To understand how wealth at the billionaire level works, Collins breaks it down into four parts: getting the wealth, securing fortune, policy control and maximum resource extraction.

When many Americans think about wealth, they usually think solely about the first step, Collins said. People can create a modest amount of wealth through establishing or managing a successful business, which could get them residency in Affluent Town.

But getting to Billionaireville requires serious investment and planning in those next three steps. Collins describes what he calls the "fortune security field": the tax lawyers, accountants and wealth managers who use their expertise to ensure that the super rich are being strategic about their taxes.

"Wealth defense professionals use a wide variety of tools such as legal entities, international accounts, undisclosed businesses, charitable foundations and other mechanisms to hold assets," he explains.

Political Influence and Hyper-Extraction

To advance a wealth defense strategy, a family needs political support. Wealth of over $40m translates to political power, Collins says, and can be used to protect assets and protect its accumulation.

The last stage is a different kind of wealth accumulation, one that Collins calls "hyper extraction" to describe how the wealthy have come to influence nearly every single part of an Americans' everyday life largely through private equity, which allows wealthy individuals to support private companies.

"Private equity is seeking those areas of the economy where they can squeeze things a little bit harder," Collins said. "One thing I don't think people realize is these billionaire private-equity funds are what happens when so much wealth is accumulated in so few hands, and they can kind of turn around and say, 'Where else can we generate returns out of the economy?' Healthcare? Great. Mobile home parks? These people can't go anywhere, [so] you can boost their expenses."

Tangible Effects

The results of this inequality go beyond the wealth getting wealthier. It's about people spending additional funds for their healthcare, rent and vet bills without seeing any significant salary growth. And Collins said the pain and frustration of this kind of society can lead to serious unrest.

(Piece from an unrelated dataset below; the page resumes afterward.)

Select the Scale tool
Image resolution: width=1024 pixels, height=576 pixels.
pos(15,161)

"The most powerful wealthy elites understand people are being excluded [and] are financially struggling," Collins said, adding that conservative politicians have been good at accessing a potent "fake grassroots movement".

Political Reality

The irony, Collins points out in his book, is that government officials have appointed a series of billionaires to government roles. Along with affluent innovators who had short yet influential roles overseeing massive cuts to the federal workforce, other crucial appointments for commerce, treasury, education and the interior are also all billionaires.

This administrative framework, along with help from political partners, helped pass major tax legislation, which will make permanent tax cuts for the wealthy and corporations.

Potential Changes

While political parties continue to argue that immigration and unfavorable commercial treaties are the source of everyone's economic problems, "the issue remains: Will the other major party, which has also been controlled by the billionaires and big money, be able to seriously confront the underlying harms?" Collins said.

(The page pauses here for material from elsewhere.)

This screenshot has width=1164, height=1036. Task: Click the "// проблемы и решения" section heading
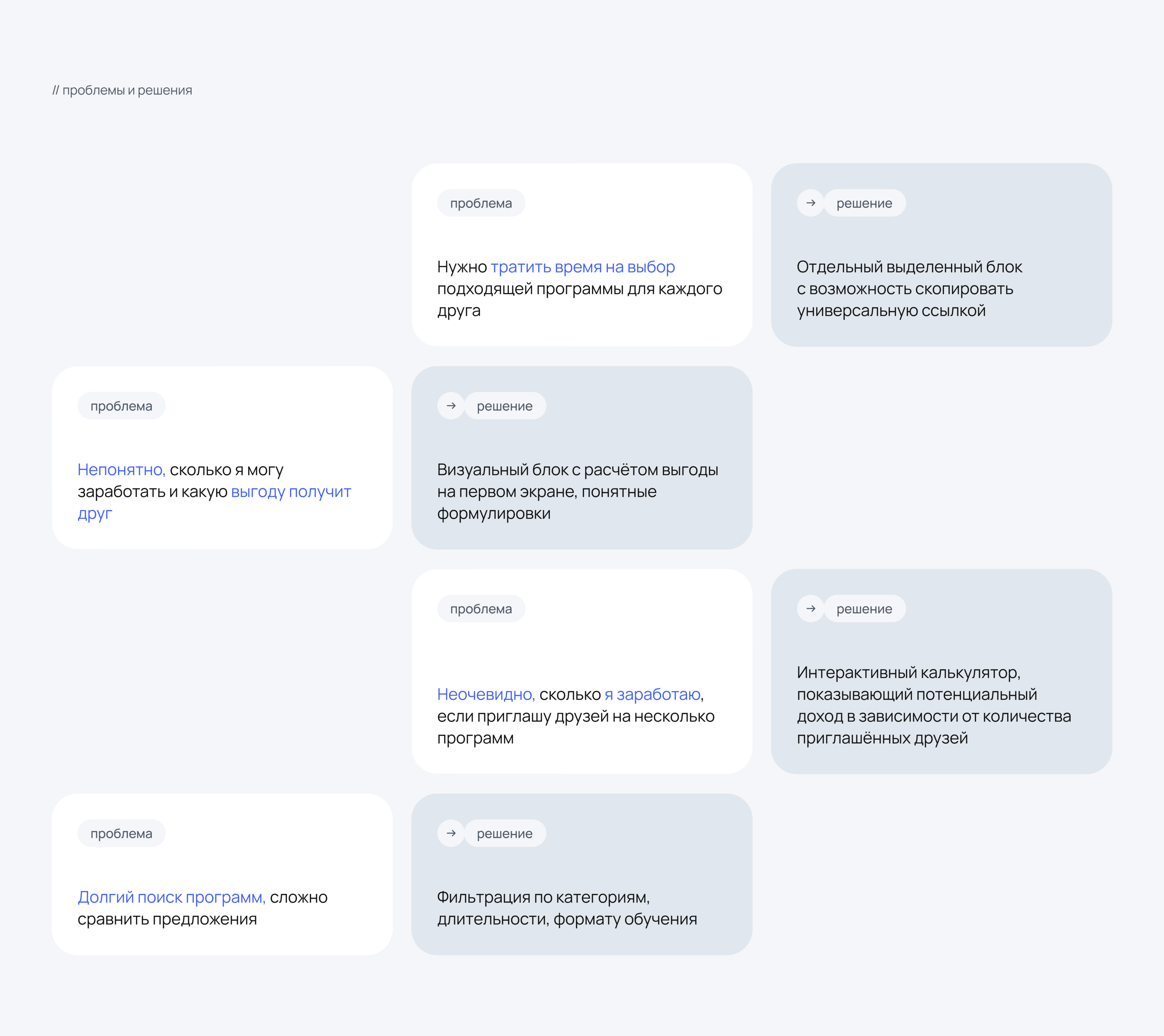click(x=123, y=91)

Progressive politicians, he argues, know what policies are needed to "reverse the updraft of wealth", including substantial modifications to the tax system, boosting the minimum wage and strengthening unions.

"It was so, so close, and the legislation really did represent the will of the most of people who really want lawmakers to address some of these critical challenges," Collins said. "Oligarchic power is not about developing so much as preventing. It's easier to block than it is to make something significant occur, but the historical precedent is there. We know what that looks like."

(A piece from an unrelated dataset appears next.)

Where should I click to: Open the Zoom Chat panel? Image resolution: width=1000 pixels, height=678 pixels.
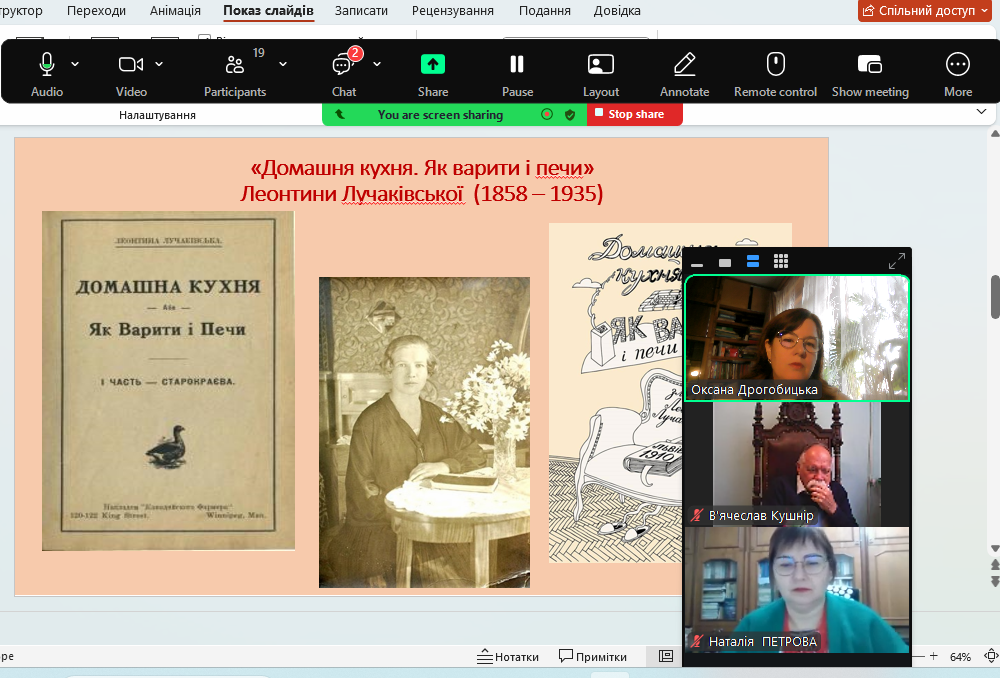tap(343, 65)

Collins is optimistic that there can be change, but said it would require sustained political momentum.

"It may be sooner than expected that the tide turns, and then it really is about preserving a ongoing grassroots effort to make progress on this profound imbalance we're living in," he said. "We can solve this. It is solvable."

Ruth Martin
Ruth Martin

A tech enthusiast and web developer with over 10 years of experience in helping beginners build their first websites affordably.